Tuesday April 17, 2018 | Watching Movies | HeadlessCritic
Review of “A Quiet Place” by The Headless Critic
A Quiet Place – 2018
Production by: Platinum Dunes, Sunday Night
Distribution by: Paramount Pictures
We walk on sand to not make a sound. We step on painted steps that we know don’t make a squeak. We sign so we don’t have to speak. “If they hear you, they hunt you,” If they hunt you, you die. We live by three rules. “Rule #1: Don’t make a sound. Rule #2: Never leave the path. Rule #3: Red means run.” We live to survive. We live in a quiet place.
The world has been overrun by creatures that hunt by sound. Society as we know it has ended. Those who lived have done so in quietness. This is one family’s story of survival. Lee Abbott (John Krasinski) only wants to keep his family alive. His wife Evelyn (Emily Blunt) and young children Regan (Millicent Simmonds) and Marcus (Noah Jupe) live in constant fear. Ninety days into this new way of life they lost the youngest of their family Beau (Cade Woodward). A year later their nightmare continues.

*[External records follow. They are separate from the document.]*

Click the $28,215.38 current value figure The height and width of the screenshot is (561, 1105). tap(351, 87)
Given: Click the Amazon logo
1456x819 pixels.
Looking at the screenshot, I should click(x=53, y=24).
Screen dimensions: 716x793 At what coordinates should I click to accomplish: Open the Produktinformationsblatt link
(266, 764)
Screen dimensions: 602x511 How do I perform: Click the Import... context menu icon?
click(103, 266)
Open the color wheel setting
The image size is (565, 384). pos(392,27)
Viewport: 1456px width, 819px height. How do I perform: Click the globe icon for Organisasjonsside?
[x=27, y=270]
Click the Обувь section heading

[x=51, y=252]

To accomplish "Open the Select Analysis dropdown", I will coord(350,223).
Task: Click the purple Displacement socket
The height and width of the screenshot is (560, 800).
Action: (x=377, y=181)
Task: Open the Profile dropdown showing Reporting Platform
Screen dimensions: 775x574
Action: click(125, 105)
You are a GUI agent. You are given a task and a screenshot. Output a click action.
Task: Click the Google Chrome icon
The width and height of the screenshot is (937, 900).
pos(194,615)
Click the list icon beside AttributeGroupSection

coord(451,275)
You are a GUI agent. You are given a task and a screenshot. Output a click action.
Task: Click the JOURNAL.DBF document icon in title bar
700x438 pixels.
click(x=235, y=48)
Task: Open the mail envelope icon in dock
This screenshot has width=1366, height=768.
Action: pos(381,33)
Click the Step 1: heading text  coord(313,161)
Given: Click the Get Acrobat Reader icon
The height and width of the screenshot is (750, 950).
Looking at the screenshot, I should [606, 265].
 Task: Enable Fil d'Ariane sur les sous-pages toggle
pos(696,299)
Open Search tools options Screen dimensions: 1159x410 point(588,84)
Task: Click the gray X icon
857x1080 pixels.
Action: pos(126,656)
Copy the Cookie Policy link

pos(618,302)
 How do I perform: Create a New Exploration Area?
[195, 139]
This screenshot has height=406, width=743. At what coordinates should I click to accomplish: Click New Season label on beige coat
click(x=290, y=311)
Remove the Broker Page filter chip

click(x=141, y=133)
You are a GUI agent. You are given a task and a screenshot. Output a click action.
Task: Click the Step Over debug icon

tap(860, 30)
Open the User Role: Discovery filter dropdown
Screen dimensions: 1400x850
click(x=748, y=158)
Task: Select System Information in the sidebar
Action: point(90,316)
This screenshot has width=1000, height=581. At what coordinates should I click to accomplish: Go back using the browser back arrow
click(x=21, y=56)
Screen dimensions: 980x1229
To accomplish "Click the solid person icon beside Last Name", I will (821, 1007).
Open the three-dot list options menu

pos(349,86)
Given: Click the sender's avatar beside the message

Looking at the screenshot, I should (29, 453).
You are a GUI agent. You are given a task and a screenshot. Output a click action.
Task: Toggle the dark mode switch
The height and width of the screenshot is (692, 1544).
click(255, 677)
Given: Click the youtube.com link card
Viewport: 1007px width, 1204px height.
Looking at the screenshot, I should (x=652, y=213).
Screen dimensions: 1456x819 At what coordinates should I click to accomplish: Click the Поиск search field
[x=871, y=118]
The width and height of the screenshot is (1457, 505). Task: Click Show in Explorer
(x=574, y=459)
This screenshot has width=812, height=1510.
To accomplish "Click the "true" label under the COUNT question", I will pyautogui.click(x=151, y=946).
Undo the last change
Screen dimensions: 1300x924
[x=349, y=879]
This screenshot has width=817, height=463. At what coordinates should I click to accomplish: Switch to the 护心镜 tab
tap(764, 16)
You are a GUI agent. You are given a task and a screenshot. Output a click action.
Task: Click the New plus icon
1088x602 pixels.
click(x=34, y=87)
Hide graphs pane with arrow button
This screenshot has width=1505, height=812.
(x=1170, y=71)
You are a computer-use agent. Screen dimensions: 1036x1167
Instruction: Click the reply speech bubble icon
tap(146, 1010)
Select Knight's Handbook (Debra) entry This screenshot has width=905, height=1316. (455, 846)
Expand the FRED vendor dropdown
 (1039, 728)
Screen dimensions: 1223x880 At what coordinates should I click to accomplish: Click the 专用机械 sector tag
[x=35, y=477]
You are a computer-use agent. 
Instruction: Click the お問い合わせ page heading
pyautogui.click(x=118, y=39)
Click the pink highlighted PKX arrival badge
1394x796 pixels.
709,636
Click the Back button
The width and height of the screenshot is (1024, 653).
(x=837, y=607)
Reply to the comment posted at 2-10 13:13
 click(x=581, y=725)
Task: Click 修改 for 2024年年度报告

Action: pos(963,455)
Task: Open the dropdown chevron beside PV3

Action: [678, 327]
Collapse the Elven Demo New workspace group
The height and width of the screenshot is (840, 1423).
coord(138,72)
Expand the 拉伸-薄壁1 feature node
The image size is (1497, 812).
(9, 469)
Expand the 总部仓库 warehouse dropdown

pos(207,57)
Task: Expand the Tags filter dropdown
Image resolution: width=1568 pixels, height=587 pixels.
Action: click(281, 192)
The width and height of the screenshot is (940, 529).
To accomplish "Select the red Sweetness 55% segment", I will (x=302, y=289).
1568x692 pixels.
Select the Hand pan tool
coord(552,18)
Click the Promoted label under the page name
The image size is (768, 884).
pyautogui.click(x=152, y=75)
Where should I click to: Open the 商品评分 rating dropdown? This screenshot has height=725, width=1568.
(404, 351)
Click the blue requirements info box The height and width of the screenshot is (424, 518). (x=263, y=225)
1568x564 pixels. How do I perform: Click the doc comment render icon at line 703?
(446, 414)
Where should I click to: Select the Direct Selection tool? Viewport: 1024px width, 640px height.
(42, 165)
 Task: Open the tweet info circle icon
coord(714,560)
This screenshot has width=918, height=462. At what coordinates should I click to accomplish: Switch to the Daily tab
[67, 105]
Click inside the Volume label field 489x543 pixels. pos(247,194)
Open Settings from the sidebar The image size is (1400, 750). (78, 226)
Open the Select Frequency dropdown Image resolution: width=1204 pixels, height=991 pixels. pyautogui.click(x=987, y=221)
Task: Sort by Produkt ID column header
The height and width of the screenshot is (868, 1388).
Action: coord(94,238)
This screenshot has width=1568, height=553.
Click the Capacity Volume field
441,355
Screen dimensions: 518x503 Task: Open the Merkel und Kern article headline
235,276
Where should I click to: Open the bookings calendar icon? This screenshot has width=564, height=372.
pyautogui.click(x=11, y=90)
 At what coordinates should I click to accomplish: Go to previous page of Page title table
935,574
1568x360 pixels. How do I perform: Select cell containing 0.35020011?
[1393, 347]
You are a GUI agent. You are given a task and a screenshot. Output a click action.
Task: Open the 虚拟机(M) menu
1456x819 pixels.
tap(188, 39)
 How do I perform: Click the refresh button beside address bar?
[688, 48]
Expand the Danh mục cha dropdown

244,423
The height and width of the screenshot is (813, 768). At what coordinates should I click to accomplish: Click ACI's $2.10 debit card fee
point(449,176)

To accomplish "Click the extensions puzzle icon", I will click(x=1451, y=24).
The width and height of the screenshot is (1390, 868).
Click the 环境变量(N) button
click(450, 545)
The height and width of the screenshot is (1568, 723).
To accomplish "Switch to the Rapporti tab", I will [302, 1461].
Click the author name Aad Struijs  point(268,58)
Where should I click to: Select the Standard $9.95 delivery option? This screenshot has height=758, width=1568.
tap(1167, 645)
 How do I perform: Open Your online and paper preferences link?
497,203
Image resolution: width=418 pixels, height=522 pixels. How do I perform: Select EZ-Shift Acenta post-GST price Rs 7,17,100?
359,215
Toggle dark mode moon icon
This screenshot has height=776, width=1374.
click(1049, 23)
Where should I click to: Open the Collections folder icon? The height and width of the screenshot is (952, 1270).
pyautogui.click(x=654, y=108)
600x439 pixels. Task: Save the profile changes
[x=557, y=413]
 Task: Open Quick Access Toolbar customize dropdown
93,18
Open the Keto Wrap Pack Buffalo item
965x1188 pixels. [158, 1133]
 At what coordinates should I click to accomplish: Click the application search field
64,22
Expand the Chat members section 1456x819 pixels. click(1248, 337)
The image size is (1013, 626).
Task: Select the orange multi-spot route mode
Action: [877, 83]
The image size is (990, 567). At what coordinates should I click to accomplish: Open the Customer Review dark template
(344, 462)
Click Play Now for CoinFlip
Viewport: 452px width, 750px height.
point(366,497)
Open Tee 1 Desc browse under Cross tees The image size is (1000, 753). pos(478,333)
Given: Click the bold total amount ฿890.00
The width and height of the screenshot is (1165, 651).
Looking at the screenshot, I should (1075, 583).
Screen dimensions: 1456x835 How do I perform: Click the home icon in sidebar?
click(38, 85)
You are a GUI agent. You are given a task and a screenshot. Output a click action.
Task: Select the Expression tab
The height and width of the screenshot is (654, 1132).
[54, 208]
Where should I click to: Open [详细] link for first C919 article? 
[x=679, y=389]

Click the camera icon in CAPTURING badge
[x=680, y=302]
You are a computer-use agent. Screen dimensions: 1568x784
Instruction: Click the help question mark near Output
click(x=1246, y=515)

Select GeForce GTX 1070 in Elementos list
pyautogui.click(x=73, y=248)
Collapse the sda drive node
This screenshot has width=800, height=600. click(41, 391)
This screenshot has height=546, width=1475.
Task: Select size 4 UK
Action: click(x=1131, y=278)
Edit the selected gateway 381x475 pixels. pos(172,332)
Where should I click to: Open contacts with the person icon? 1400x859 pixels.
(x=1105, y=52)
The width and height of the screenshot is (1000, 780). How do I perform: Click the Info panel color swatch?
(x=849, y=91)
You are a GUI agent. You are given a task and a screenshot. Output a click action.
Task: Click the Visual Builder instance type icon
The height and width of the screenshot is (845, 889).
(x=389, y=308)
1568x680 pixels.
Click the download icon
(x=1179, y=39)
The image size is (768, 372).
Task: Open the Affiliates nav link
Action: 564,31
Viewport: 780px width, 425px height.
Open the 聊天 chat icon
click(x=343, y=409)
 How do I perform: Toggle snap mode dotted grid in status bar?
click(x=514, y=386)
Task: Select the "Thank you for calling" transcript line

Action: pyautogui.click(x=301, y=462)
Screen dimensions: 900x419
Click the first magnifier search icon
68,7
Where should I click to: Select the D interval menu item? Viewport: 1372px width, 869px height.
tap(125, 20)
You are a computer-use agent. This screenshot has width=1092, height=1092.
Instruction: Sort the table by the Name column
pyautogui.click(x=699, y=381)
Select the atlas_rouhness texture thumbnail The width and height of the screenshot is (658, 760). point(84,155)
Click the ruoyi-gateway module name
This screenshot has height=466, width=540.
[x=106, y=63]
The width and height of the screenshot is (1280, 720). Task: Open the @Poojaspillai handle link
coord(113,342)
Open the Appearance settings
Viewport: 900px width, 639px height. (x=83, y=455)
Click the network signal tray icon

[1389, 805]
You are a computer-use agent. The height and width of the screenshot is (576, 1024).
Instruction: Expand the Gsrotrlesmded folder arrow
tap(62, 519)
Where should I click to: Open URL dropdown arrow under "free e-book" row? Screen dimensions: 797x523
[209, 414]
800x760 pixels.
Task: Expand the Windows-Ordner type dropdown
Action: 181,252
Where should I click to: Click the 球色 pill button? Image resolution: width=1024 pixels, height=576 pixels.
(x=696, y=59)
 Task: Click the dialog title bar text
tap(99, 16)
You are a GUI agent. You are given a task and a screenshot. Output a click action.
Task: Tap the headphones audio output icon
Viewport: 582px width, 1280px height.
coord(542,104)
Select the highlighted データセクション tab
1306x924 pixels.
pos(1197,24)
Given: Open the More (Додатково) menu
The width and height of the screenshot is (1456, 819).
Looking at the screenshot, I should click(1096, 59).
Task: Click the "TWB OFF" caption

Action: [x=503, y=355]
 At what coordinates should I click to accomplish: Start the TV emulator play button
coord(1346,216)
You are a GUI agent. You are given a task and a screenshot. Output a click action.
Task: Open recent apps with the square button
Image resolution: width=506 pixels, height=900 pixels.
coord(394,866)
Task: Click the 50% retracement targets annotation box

Director, star and co-writer John Krasinski translates the family atmosphere and love found in his long running television show The Office into a horror movie and it works. So many horror films come and go forgotten each year that focus on the creatures and kills, flash and gore, while missing the basics of storytelling and character. Krasiniski proves you can have it all and it'll be marvelous. An intense setting is created from the opening scene. Characters are real and the center of the simple story. Small moves matter. Every move counts. It’s the basics of storytelling in indie film form...Plus monsters.
Barely seen which holds their impact, until the finale where the viewer is given all the heart wrenching creature feature they can handle. The creatures that have taken over Earth in A Quiet Place are simply the best I’ve seen on film since Ridley’s Scott’s original incarnation of the Xenomorph in Alien. The creature isn’t complicated, it isn’t overly smart. It’s hungry so it hunts. While A Quiet Place could have easily fit as another spin-off of Cloverfield and would make Tremor series fans drool if they thought it was a series rejuvenating sequel, it stands above those iconic films as the theatrical monster movie horror fans have been waiting for.